### PROBLEM TO WORK ON
For the data below, report how many lines contain the string "image" and write nothing more.

### RECORDS FOR THE EXERCISE
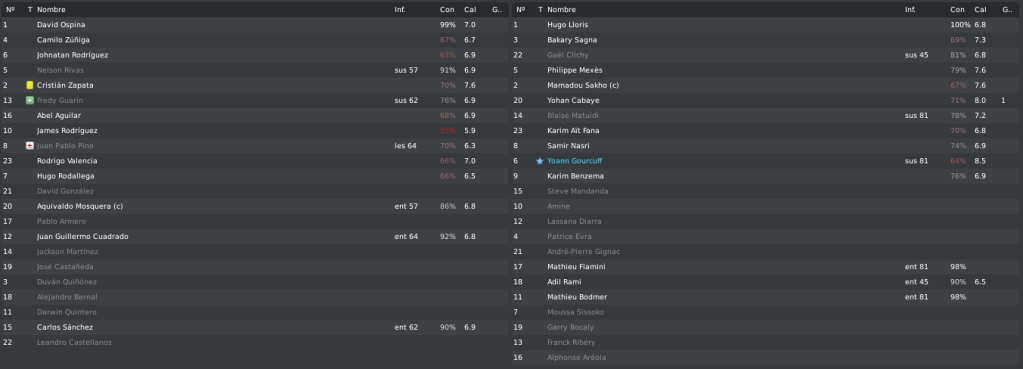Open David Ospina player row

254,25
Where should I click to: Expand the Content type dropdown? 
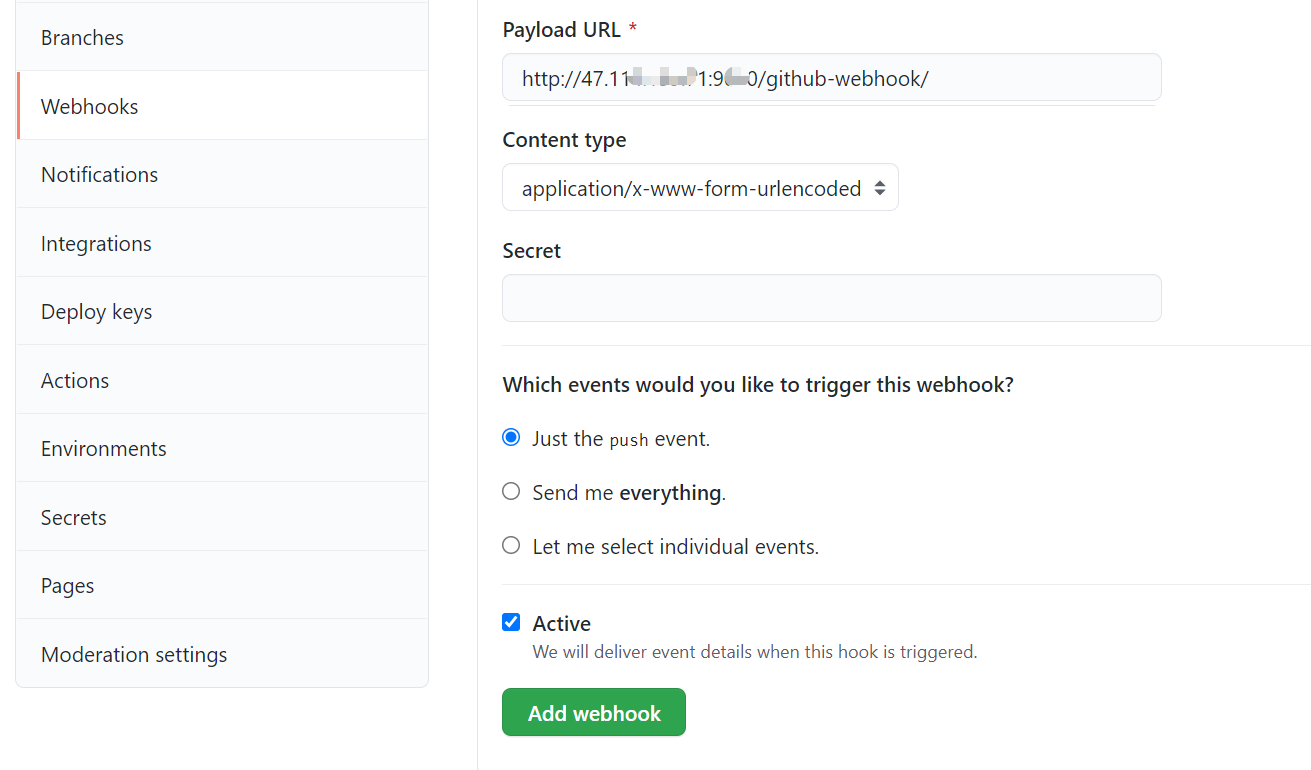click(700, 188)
==
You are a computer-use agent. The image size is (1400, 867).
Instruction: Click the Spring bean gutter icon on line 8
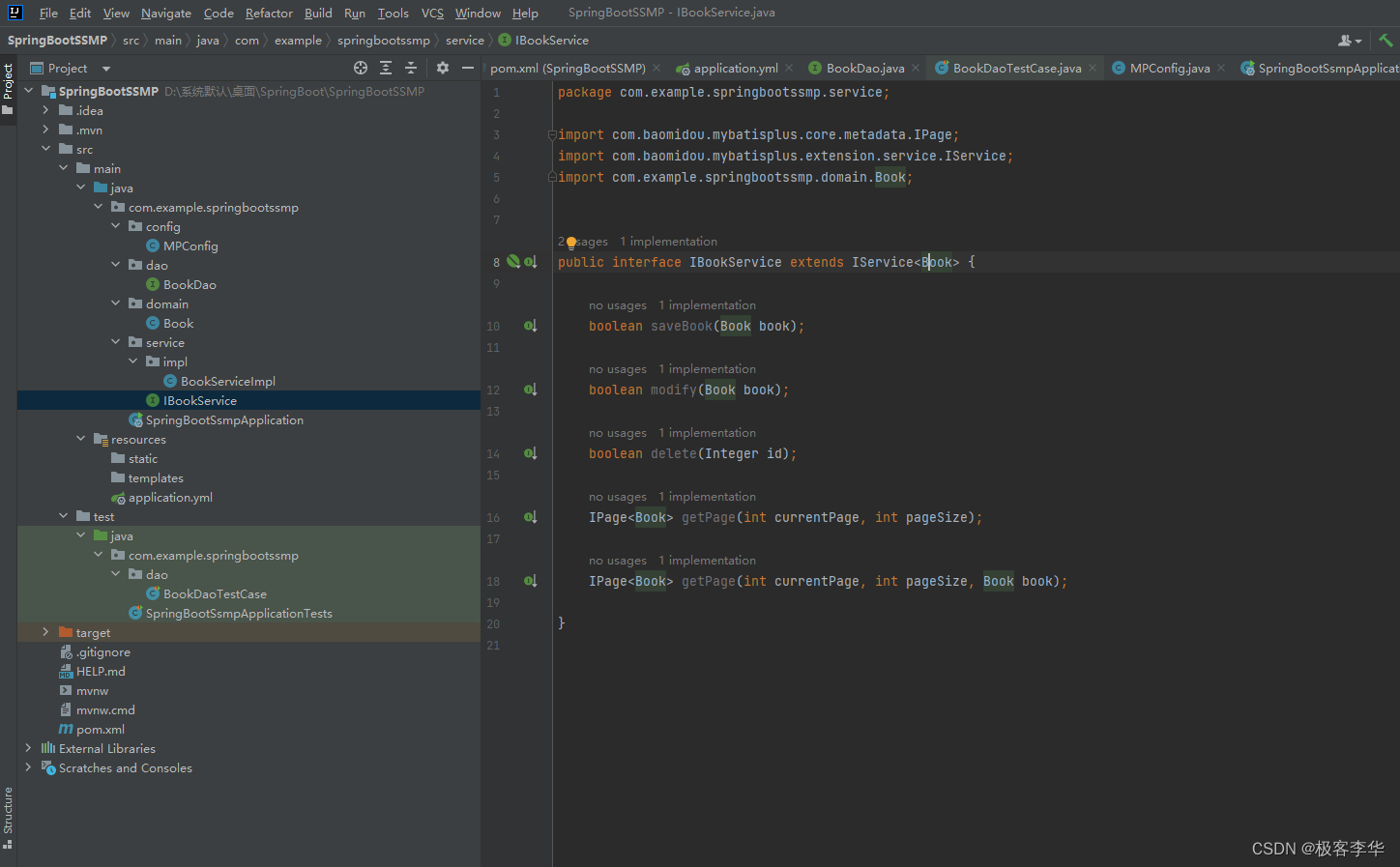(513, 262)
* * *
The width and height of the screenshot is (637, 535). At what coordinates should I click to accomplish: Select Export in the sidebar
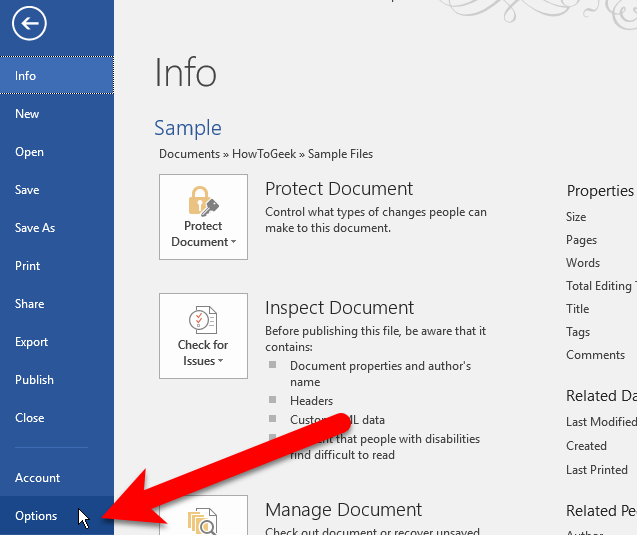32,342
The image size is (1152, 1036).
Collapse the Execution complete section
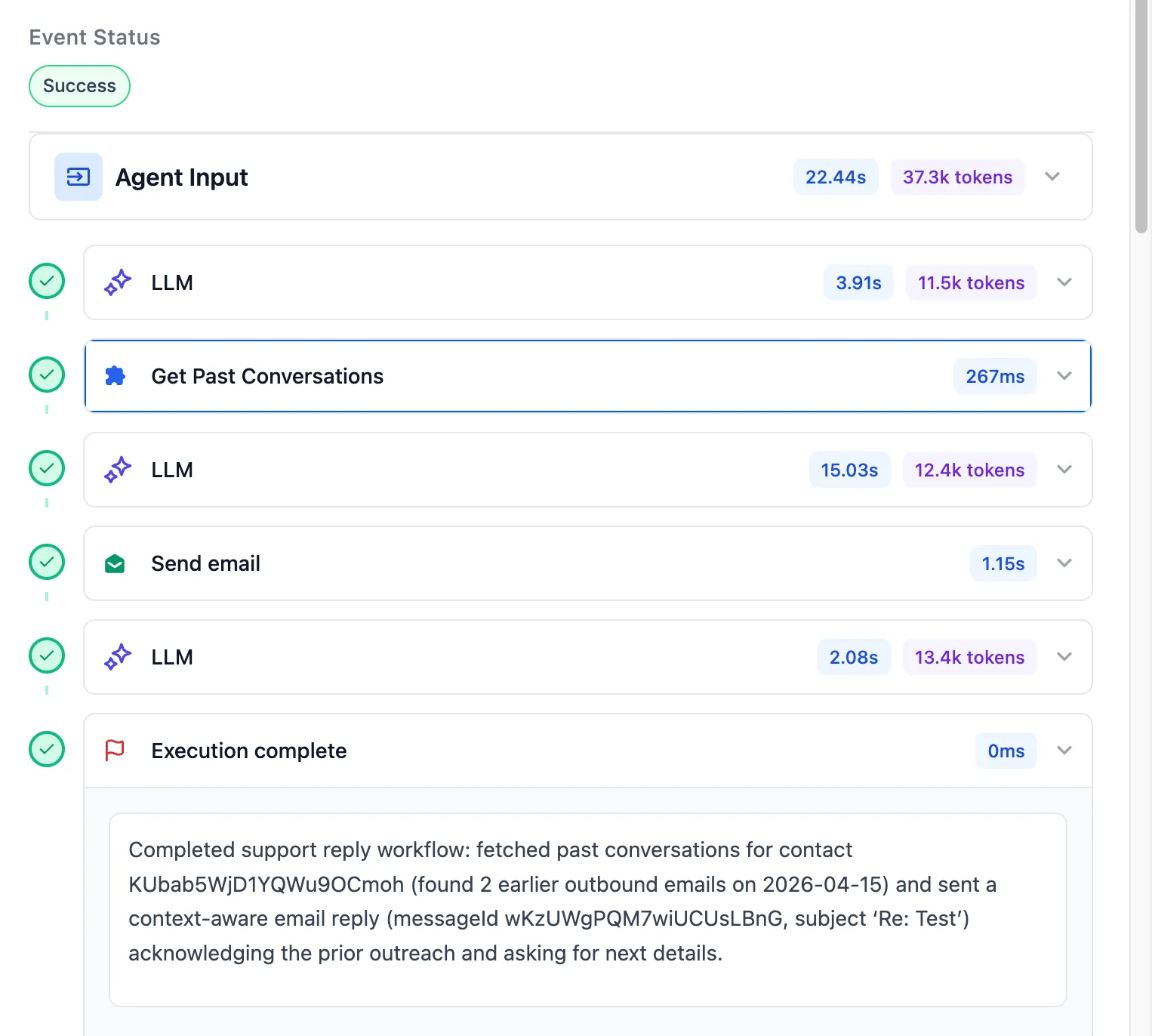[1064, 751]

### RESPONSE TO THIS TASK
2